» PROVIDED PASSAGE
###

One of the case studies of a successful instance of preventing terrorism concerned a female Muslim pupil who wrote about her belief that homosexuality is ‘haraam,’ a sin. She was referred to Channel and provided an intervention which, supposedly, dealt with this. The teacher who mentioned this example provided by the trainers expressed confusion as to how this was linked to preventing terrorism, and told me that dealing with such issues was something done routinely in schools.
Although the Prevent trainers did not bring up religion, teachers who undertook the training repeatedly raised questions about religious and political identity, especially relating to Muslims. One teacher raised an example of concerns about groups of young Muslims praying in their classroom together without permission, rather than in the communal prayer space, which Prevent trainers agreed was a “serious risk.”
The episode shows that even without mentioning religion, filtered through the preconceptions and fears of individuals in the public sector, the implementation of the ‘prevent duty’ referral programme could end up being discriminatory toward Muslims.

###

» SUPPLIED MATERIAL

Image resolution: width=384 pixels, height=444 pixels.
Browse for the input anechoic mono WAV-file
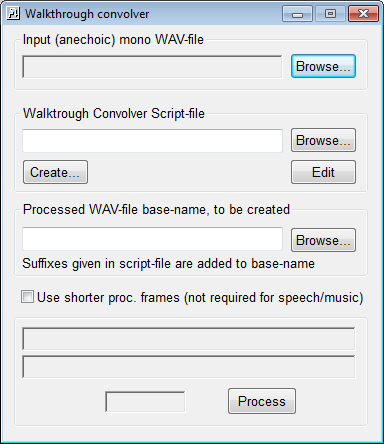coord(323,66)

###

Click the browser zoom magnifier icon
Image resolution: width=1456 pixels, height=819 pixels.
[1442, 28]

###

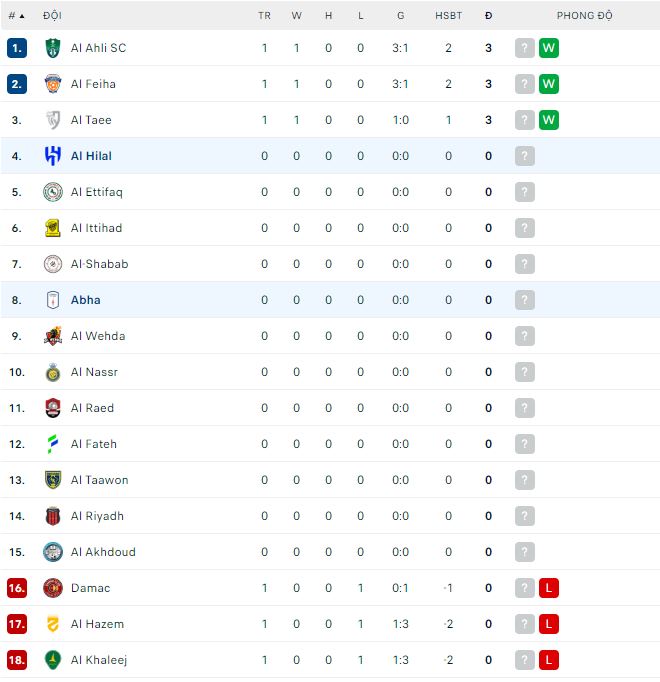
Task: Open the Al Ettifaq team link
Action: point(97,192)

###

» WRITTEN EXERCISE A
Retype the passage on Prevent training from "The episode shows" up to and including "discriminatory toward Muslims.".
» WRITTEN EXERCISE B
According to the passage on Prevent training, what did the trainers agree that young Muslims praying together in a classroom without permission was?

» EXERCISE SOLUTION A
The episode shows that even without mentioning religion, filtered through the preconceptions and fears of individuals in the public sector, the implementation of the ‘prevent duty’ referral programme could end up being discriminatory toward Muslims.

» EXERCISE SOLUTION B
A "serious risk."